| Problem requirements |
Everything from the line that contains "Screen dimensions: 228x311" to the final line of the data, both ends included, must be set down exactly, apart from the pictures.

Records for this task Start Marker

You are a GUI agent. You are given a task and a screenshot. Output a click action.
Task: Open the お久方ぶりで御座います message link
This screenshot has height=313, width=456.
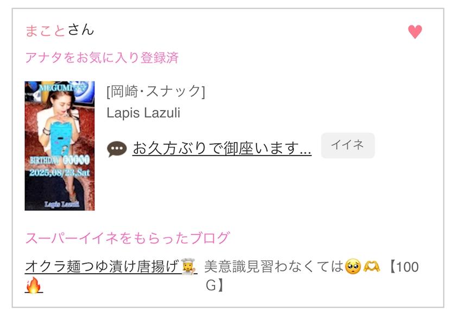(x=222, y=148)
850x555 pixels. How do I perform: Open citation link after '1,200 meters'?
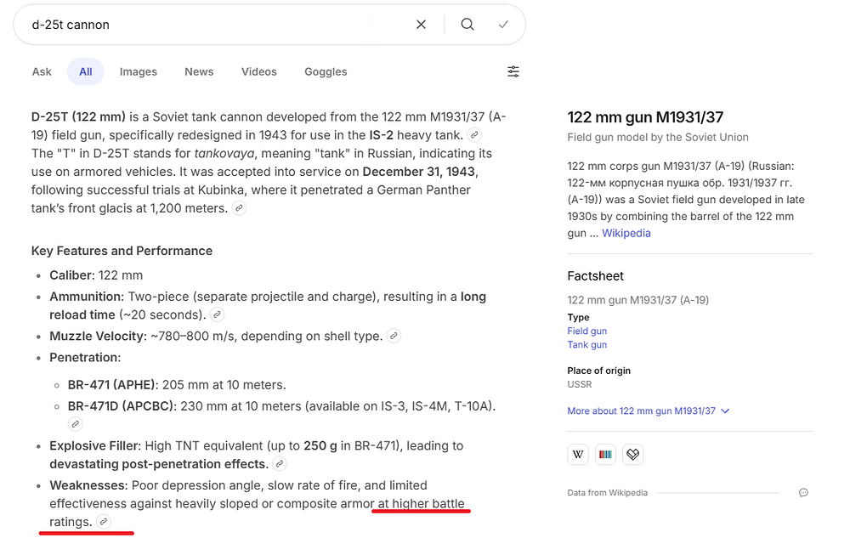pyautogui.click(x=240, y=208)
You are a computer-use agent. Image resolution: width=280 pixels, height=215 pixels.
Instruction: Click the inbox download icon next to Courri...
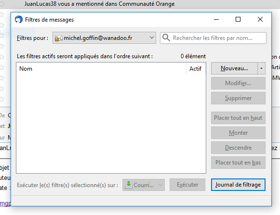click(129, 185)
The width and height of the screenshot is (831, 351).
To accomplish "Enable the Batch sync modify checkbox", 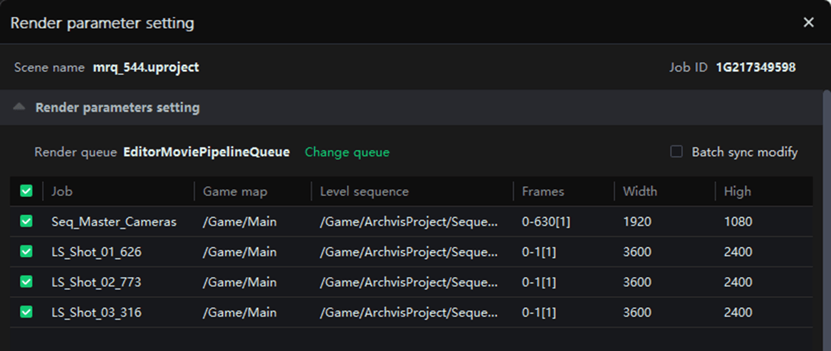I will 676,152.
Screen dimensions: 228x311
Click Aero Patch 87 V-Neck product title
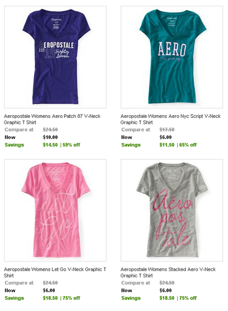click(x=52, y=119)
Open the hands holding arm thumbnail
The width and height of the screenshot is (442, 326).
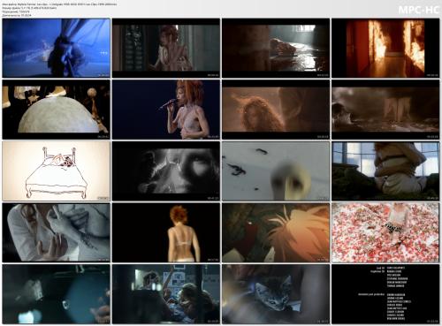(x=57, y=232)
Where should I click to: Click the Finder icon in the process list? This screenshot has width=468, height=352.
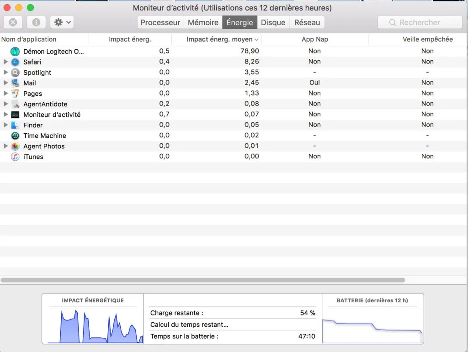15,125
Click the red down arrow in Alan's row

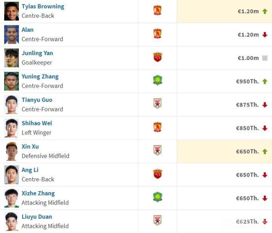265,34
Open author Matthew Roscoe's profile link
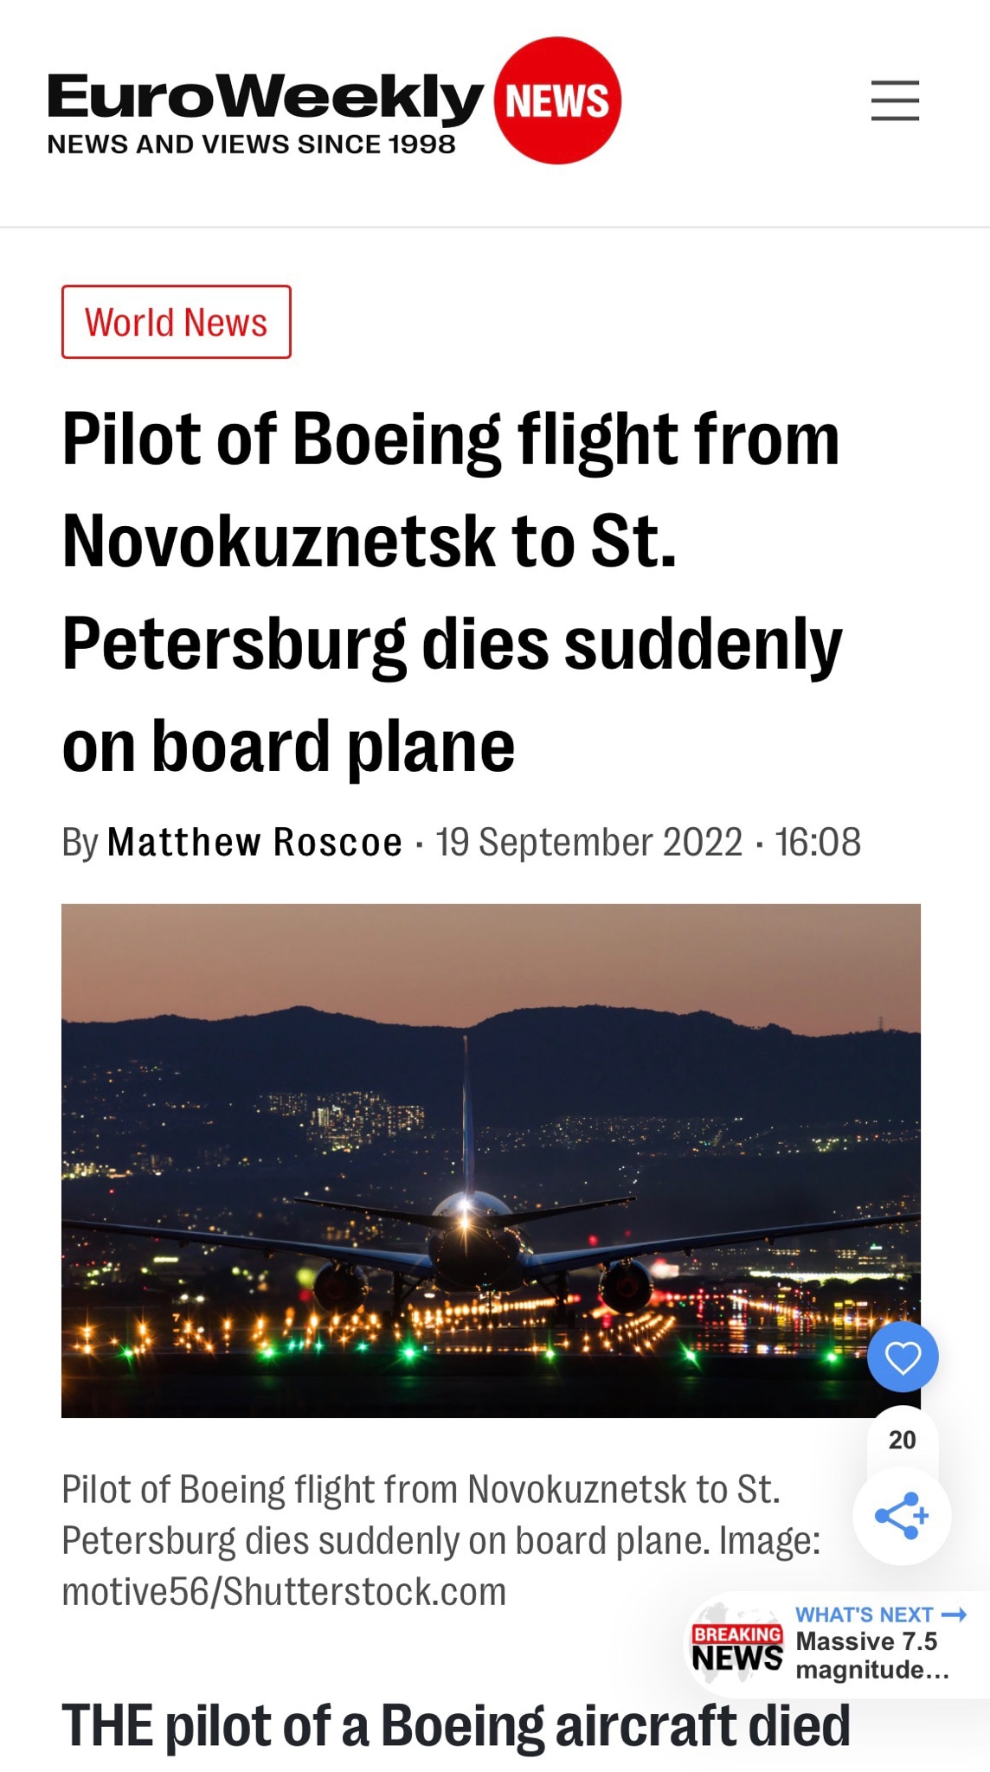 [x=254, y=842]
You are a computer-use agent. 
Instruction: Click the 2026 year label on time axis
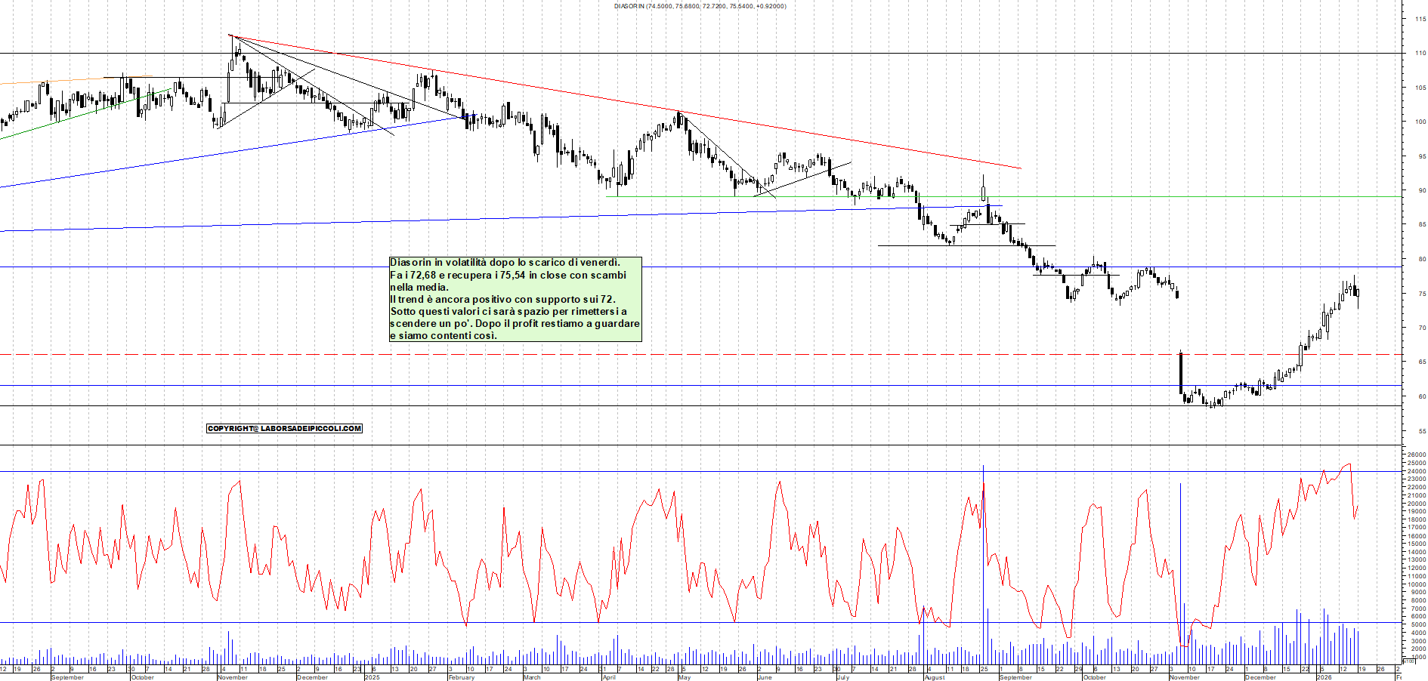(x=1324, y=677)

Records for this task End Marker

| Result of the exercise |
Screen dimensions: 228x311
Click Aero Patch 87 V-Neck product title
click(x=52, y=119)
Open the hands holding arm thumbnail
The width and height of the screenshot is (442, 326).
(x=57, y=232)
Where should I click to: Click the Finder icon in the process list? This screenshot has width=468, height=352.
15,125
Click the red down arrow in Alan's row

265,34
Open author Matthew Roscoe's profile link
 [x=254, y=842]
You are a computer-use agent. 
Instruction: Click the 2026 year label on time axis
(x=1324, y=677)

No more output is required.